For Edwin F. Hale Sr. -- a community college dropout from Highlandtown who now heads First Mariner Bank -- the honorary doctorate he received yesterday at Towson University was a gesture of respect by a pedigree-conscious world from which he has often felt estranged.

But for the business students Hale addressed, the bachelor's and master's degrees conferred were much more than symbolic -- representing years of classwork and, in many cases, tickets to jobs with firms like Hale's.

In his first university commencement speech, Hale assured the newly minted Towson grads that their diplomas, and the reputation of their public college, carried serious currency in the world of finance.

"I remember when this was Towson State Teachers College, a sleepy little place," Hale said from the podium at the school's basketball arena. "What it has become today, what you have become today, is nothing short of fantastic."

Yesterday's ceremony for the College of Business and Economics was the second of six commencement exercises scheduled at Towson's 142nd graduation this week, during which the university expected to hand out more than 2,500 degrees.

Today, the colleges of education and fine arts and communication will confer about 830 diplomas, officials said. Tomorrow, about 1,050 more degrees will be handed out to Towson students in science, math and liberal arts disciplines.

With 19,000 students, Towson has been identified by the University System of Maryland as the state's primary growth institution at a time of booming college enrollment. The school, established in 1866 to train teachers, now boasts business administration as its most popular undergraduate major.

One graduating business student, Mark Broadwater, 22, of Cockeysville, has a job lined up starting next month as a management associate with Provident Bank in Baltimore.

Broadwater credits the business school's emphasis on team-building for his successful job search. "When I started, I was little bit shy, but doing all that teamwork, you become more of an extrovert," Broadwater said.

As business school grads were trickling into the arena, some graduates from that morning's College of Health Professions ceremony were still outside the building, celebrating and being photographed by proud parents.

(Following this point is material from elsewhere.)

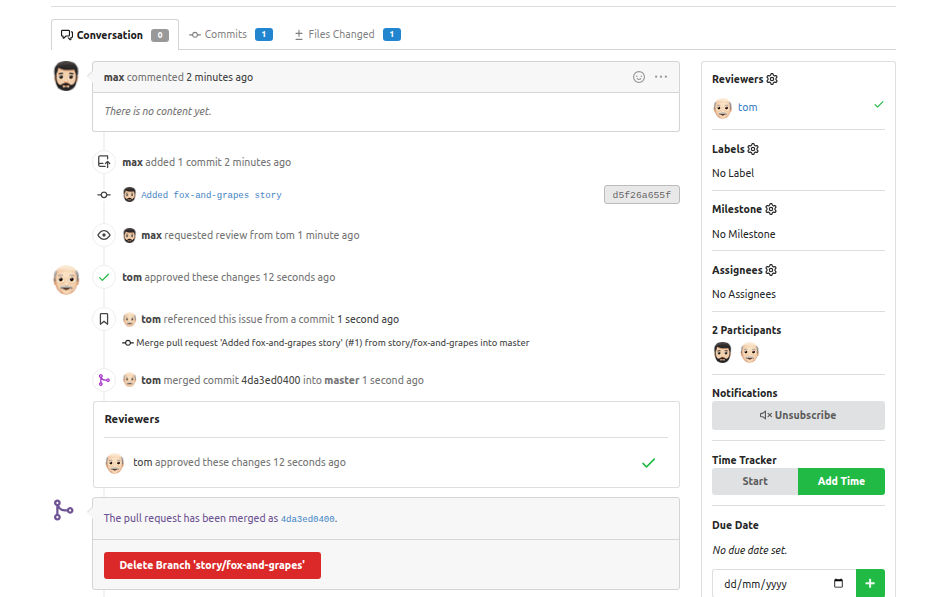Click the Reviewers gear icon
The image size is (935, 597).
[x=772, y=79]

For the Ohameje family, their youngest daughter's graduation earlier in the day represented the culmination of a quest begun 14 years ago when they immigrated to Maryland from Nigeria.

With Blessing Ohameje's new nursing degree, all five of the family's children now have a college education, said father Geoffrey Ohameje, a compliance security worker at Baltimore-Washington International Thurgood Marshall Airport.

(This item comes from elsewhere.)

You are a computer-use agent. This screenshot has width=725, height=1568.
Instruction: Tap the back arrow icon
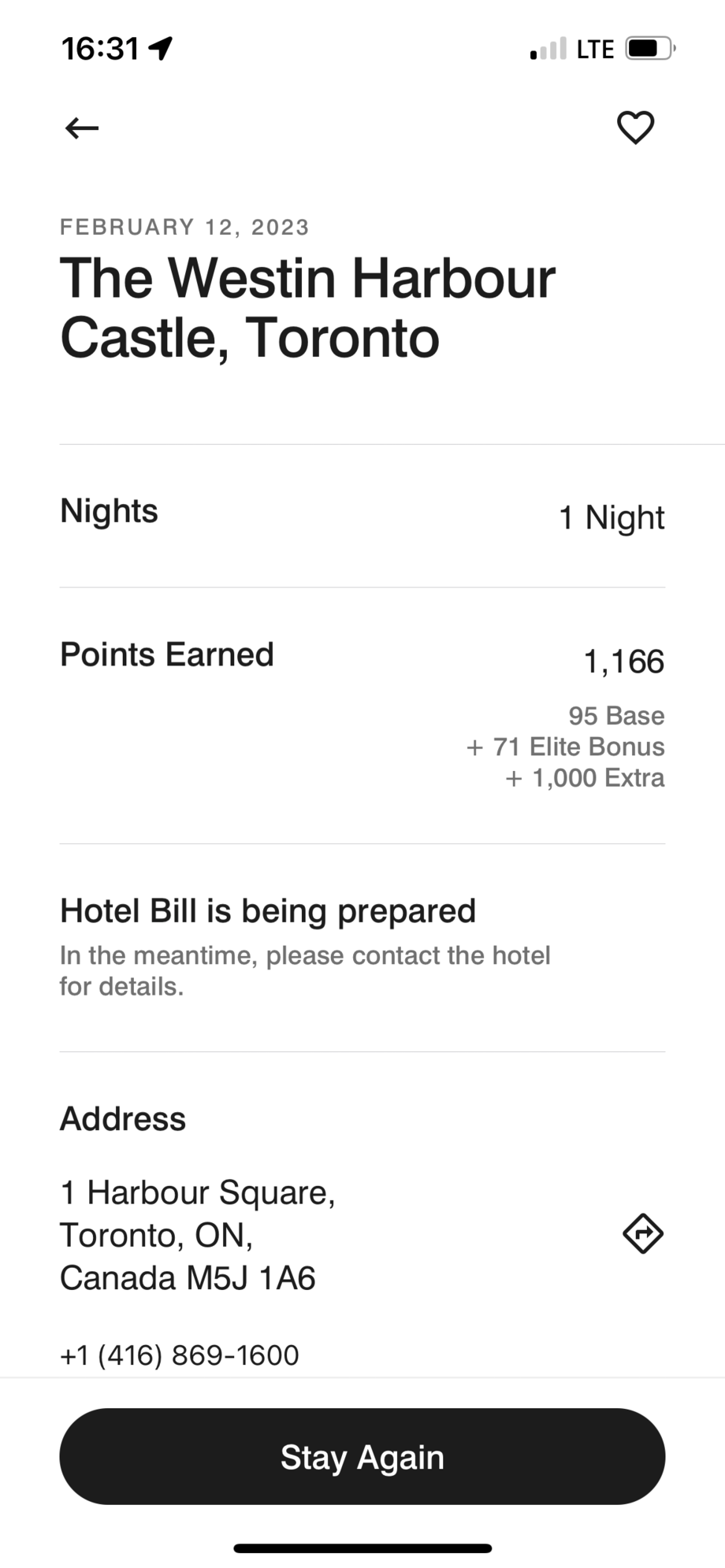tap(82, 128)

"She is more than a blessing," he said, while his daughter blushed nearby. "She's a very strong girl, and we're very proud."

Hale also brought his family along to celebrate his first post-secondary degree. Before the ceremony, in the "robing room" at the Towson Center arena, he introduced his three children and mother to university officials.

"I'm very proud," said a beaming Carol Hale, the banker's mother, who lives in Dundalk. "He doesn't have to get a honorary degree for me to be proud of him, but I'm so proud."

A mediocre student, Hale dropped out of Essex Community College at 19 in the mid-1960s. By age 20, he had married, fathered a child and joined the Air Force. When he returned to civilian life in 1968, he began building his empire in Canton, first with a small trucking business, then a shipping firm, then in banking and real estate.

He now owns one-fifth of First Mariner's stock, worth about $18 million, and the Baltimore Blast professional soccer team.

Despite his accomplishments, the Sparrows Point High School graduate says never completing college is one of his biggest regrets. "It's one of those empty spots in your life," he said in an interview. "Everyone's got something. That's mine."

Though he doubts he would have been as successful if he had followed a more traditional educational path, Hale told Towson students that had he been unlucky as an entrepreneur, "I would have had to stand in line behind a lot of people because I never got a degree."

Several years ago, Towson's business faculty persuaded a reluctant Hale to play the role of Donald Trump in a real-life campus version of the reality television show, The Apprentice.

Instead of hiring just one lucky Towson student who won the contest, he hired four. He has since continued to regularly hire recent graduates.

"The caliber of students from Towson, particularly from the College of Business and Economics, is very good for our business," he said yesterday before his speech.